National Grid is the Electricity System Operator in Britain, and as such makes sure electricity is transported safely and efficiently from where it is produced to where it is consumed. National Grid seeks to make sure that supply and demand are balanced in real-time and facilitate the connection of assets to the transmission system. To ensure that demand can and will always be met, National Grid must produce demand forecasts for every half hour of the day.

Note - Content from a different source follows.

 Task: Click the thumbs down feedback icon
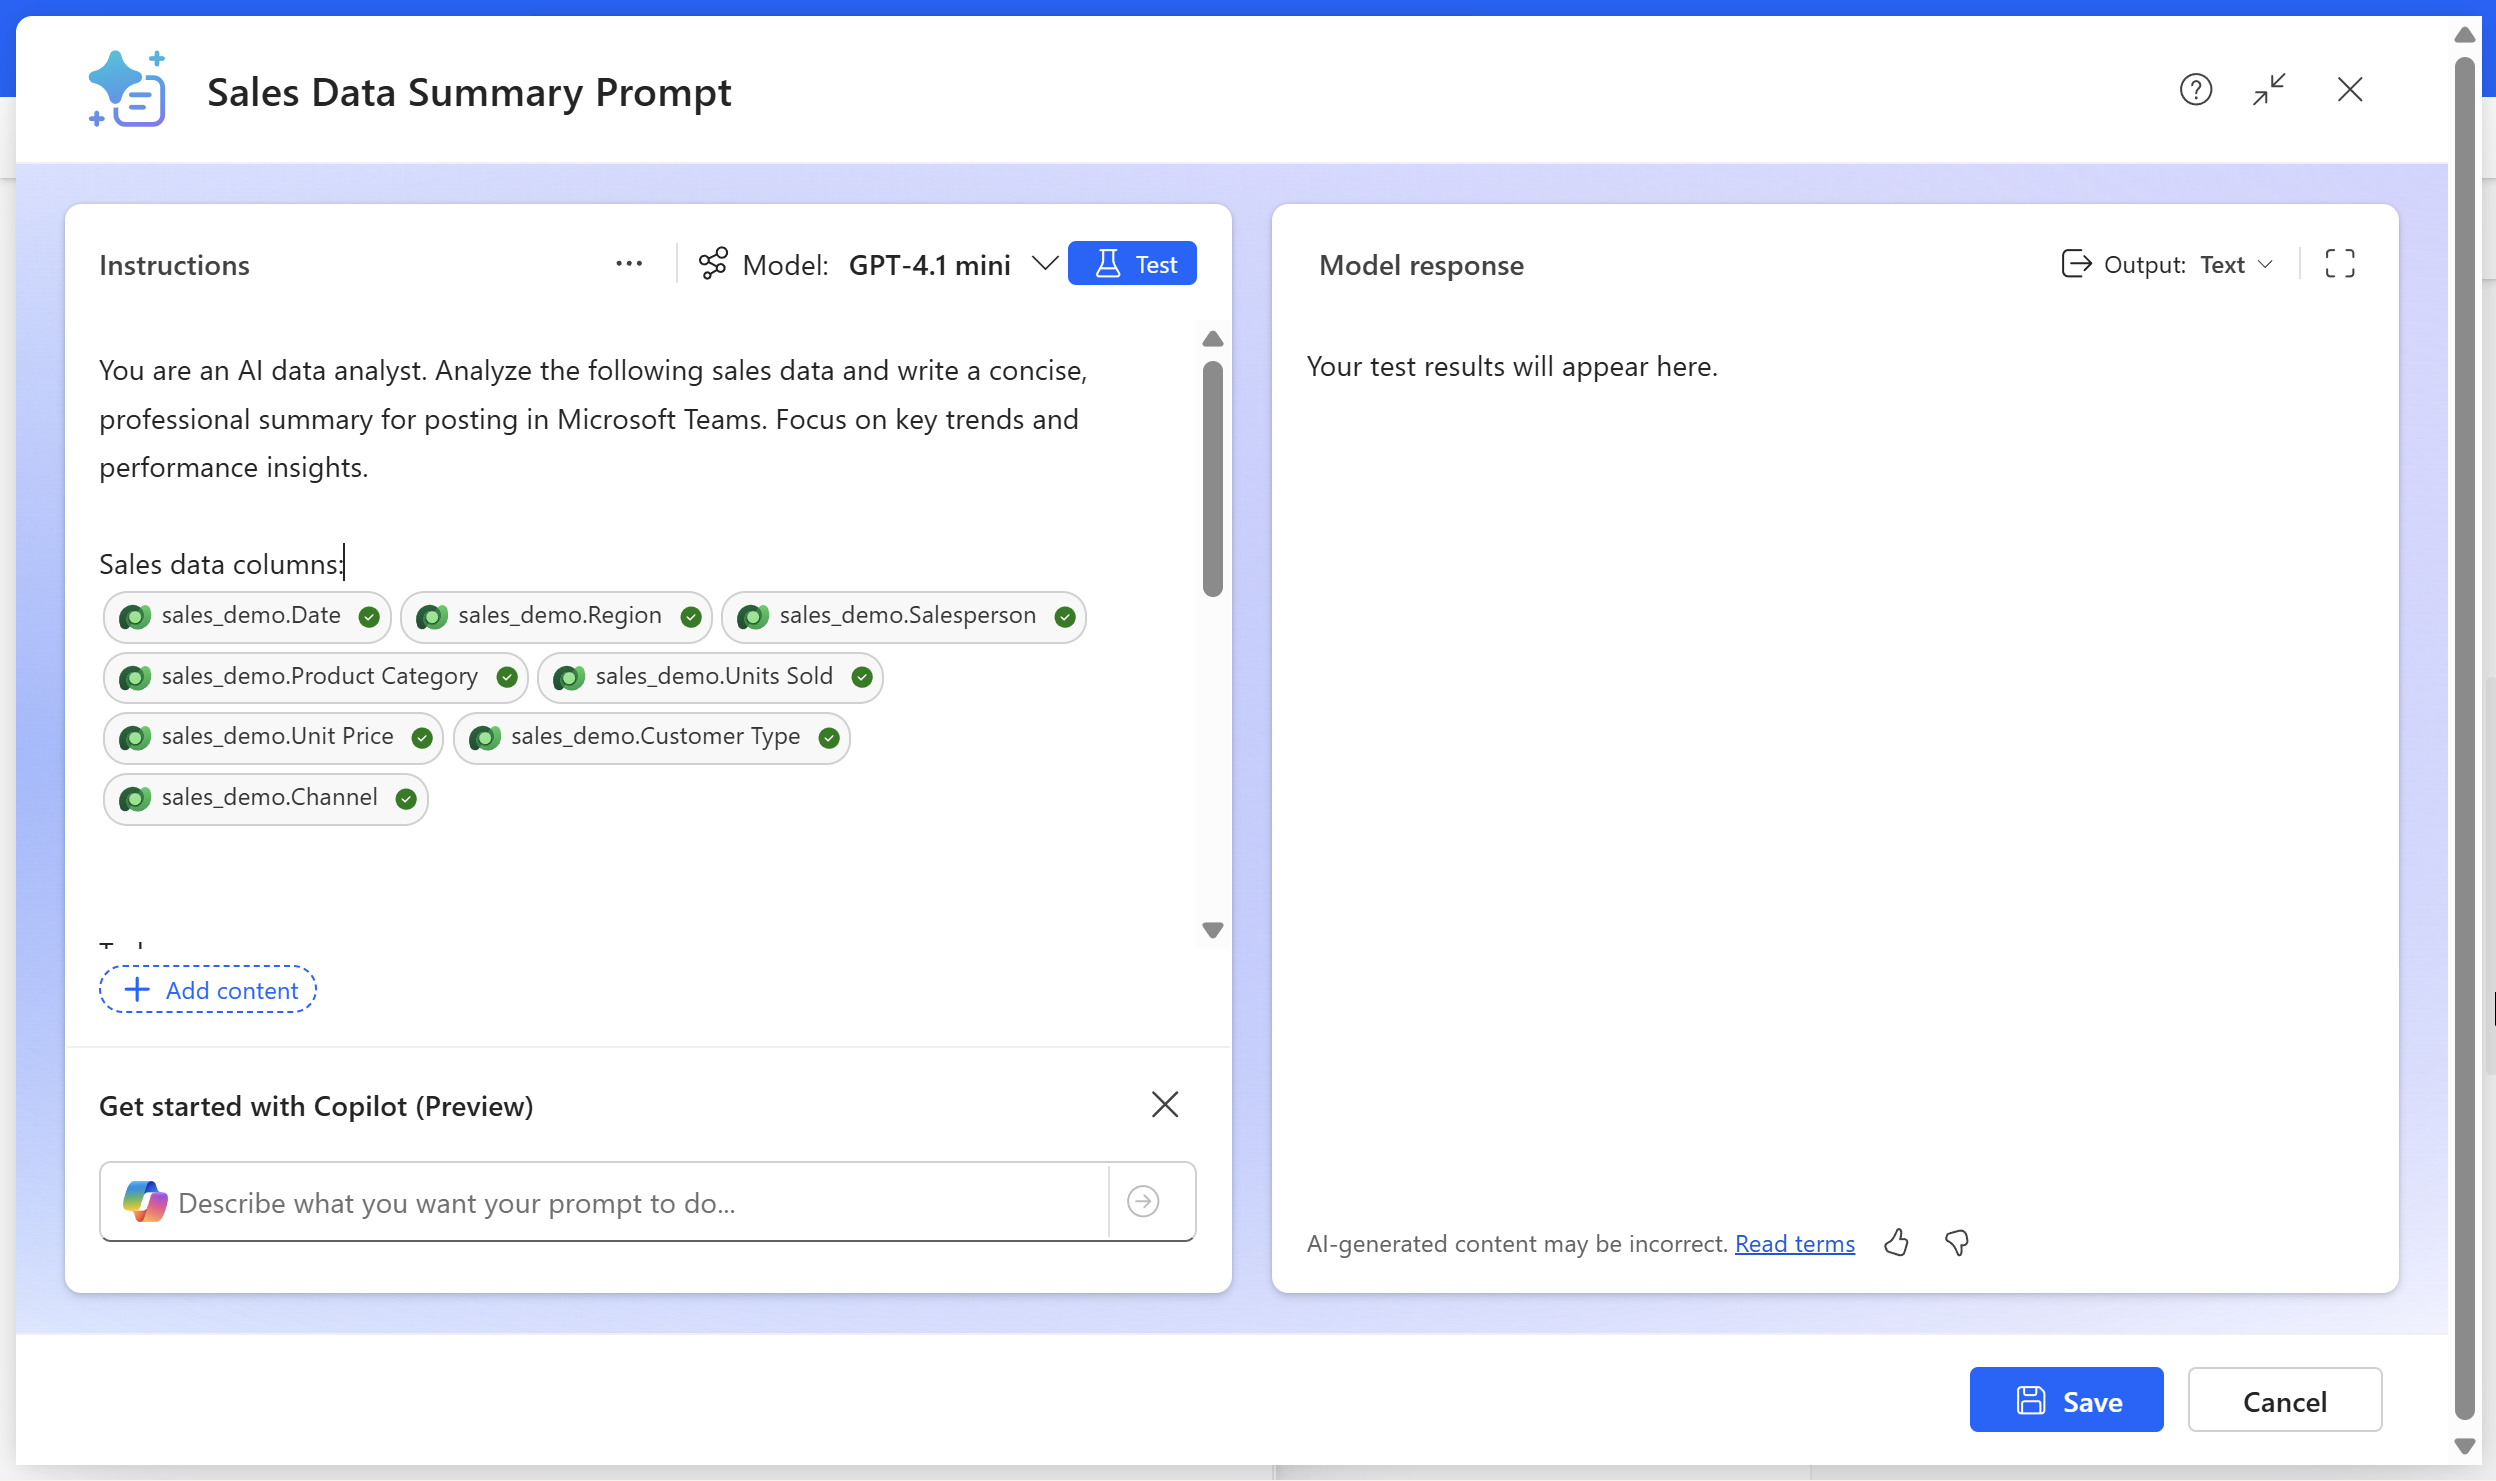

There is, however, an unknown amount of generation that feeds into the transmission network, offering supplies that are connected directly to the local distribution networks and that is therefore ‘hidden’ from National Grid. In this sense, National Grid can only see this generation as a ‘missing demand’ and cannot control it. These ‘hidden’ inputs are usually called embedded generation as the generation is embedded within the distribution systems. Examples include smaller renewable energy, like wind turbines and solar panels as well as non-renewables like biomass, gas, landfill gas and waste.

The challenge

National Grid recently acquired 4 years of historic embedded generation data, showing that in 2017 there was around 4.7 GW of non-renewable embedded generation. The Smith Institute was asked to create forecasting models predicting the contribution of the non-renewable embedded generation to the UK’s transmission network. National Grid already master forecasting tools for wind and PV generation, but previously did not have models for non-renewable embedded generation.

The solution

From the dataset provided, the Smith Institute designed and developed forecasting models as well as characteristic generation profiles for the outputs of non-renewable embedded generation. These were categorised according to features such as fuel type and weather dependency.

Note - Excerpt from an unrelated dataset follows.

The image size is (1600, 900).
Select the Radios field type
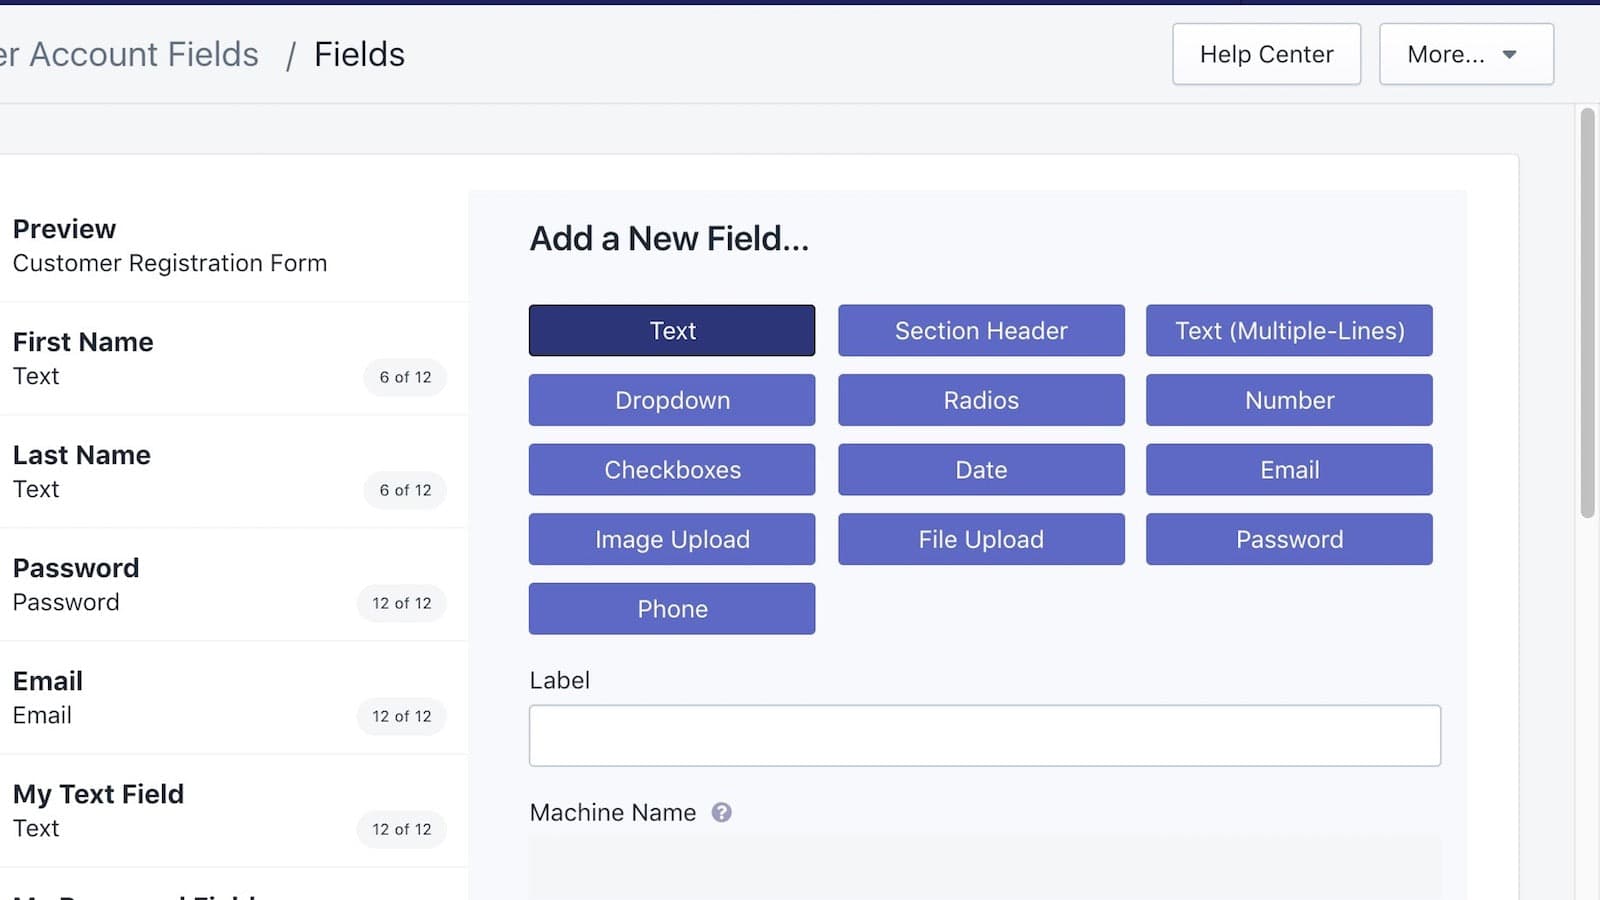pos(980,400)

We created forecasting models for 1, 2 and 7-days ahead energy generation forecasts using Support Vector Regression, a machine learning technique that has been widely used in the last 15 years and is particularly effective for understanding non-linear relationships in the data. The combination of Support Vector Regression with a Gaussian kernel function (i.e. a non-linear function) in our models offered accurate fits compared to linear regression which is most often used in National Grid’s forecasting models.

Each model developed by the Smith Institute includes a range of weather variables such as effective temperature, wind speed and effective illumination and variables describing time of day and time of year, contained in National Grid’s existing demand forecasting models. The new models also consider day ahead peak electricity prices which, critically, had not been used in National Grid’s demand forecasts before but are found to be a major driver of the non-renewable embedded generation.

These innovative predictive models provide National Grid with greater visibility of type and behaviour of the embedded generation that is connected to the distribution networks and help to manage the electricity system more efficiently and securely.